Published in final edited form as: Methods Mol Biol. 2015;1226:175–181. doi: 10.1007/978-1-4939-1619-1_13

Assessment of Knee Joint Pain in Experimental Rodent Models of Osteoarthritis

Margaret J Piel, Jeffrey S Kroin, Hee-Jeong Im
PMCID: PMC4511105  NIHMSID: NIHMS707768  PMID: 25331050

Abstract

Pain assessment in animal models of osteoarthritis is integral to interpretation of a model’s utility in representing the clinical condition, and enabling accurate translational medicine. Here we describe two methods for behavioral pain assessments available for use in animal models of experimental osteoarthritic pain: Von Frey filaments and spontaneous activity monitoring.

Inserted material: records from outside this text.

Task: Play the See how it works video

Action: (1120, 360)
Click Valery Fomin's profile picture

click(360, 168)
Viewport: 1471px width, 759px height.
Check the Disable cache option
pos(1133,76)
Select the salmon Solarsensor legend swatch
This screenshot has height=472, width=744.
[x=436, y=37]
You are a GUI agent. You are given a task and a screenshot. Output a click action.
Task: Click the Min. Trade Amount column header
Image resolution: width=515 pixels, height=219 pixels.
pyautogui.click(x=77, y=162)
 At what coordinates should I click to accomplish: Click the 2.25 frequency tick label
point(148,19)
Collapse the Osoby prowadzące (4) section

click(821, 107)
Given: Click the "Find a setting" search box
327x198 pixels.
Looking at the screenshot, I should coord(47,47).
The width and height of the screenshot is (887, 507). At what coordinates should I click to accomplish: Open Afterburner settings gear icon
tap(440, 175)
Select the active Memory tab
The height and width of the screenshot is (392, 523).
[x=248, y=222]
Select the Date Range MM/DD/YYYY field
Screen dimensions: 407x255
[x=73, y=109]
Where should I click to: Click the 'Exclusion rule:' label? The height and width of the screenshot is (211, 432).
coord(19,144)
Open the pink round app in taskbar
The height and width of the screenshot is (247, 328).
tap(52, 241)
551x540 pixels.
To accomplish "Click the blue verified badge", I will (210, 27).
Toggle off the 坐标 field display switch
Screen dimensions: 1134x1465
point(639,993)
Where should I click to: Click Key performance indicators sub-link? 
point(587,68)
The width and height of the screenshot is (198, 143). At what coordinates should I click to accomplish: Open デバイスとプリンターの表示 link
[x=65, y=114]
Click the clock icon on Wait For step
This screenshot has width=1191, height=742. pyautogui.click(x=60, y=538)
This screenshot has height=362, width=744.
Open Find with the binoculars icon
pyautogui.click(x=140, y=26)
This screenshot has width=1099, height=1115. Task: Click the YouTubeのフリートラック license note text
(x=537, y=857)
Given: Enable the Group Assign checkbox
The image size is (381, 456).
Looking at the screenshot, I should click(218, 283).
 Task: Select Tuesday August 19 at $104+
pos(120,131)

Keywords: Pain, Animal models, Rats, Mice, Rodents, Methods, Osteoarthritis, Assessment, Von Frey, Spontaneous activity

1 Introduction

Animal models of osteoarthritis (OA) include those that develop spontaneously or are surgically or nonsurgically (chemically) induced, all of which can provide insights into the molecular, pathological, or biochemical progression of changes in the joint during OA. Chronic pain is a hallmark of OA, and its evaluation in any animal model is integral to assessing the relevance and utility of that model in translation research.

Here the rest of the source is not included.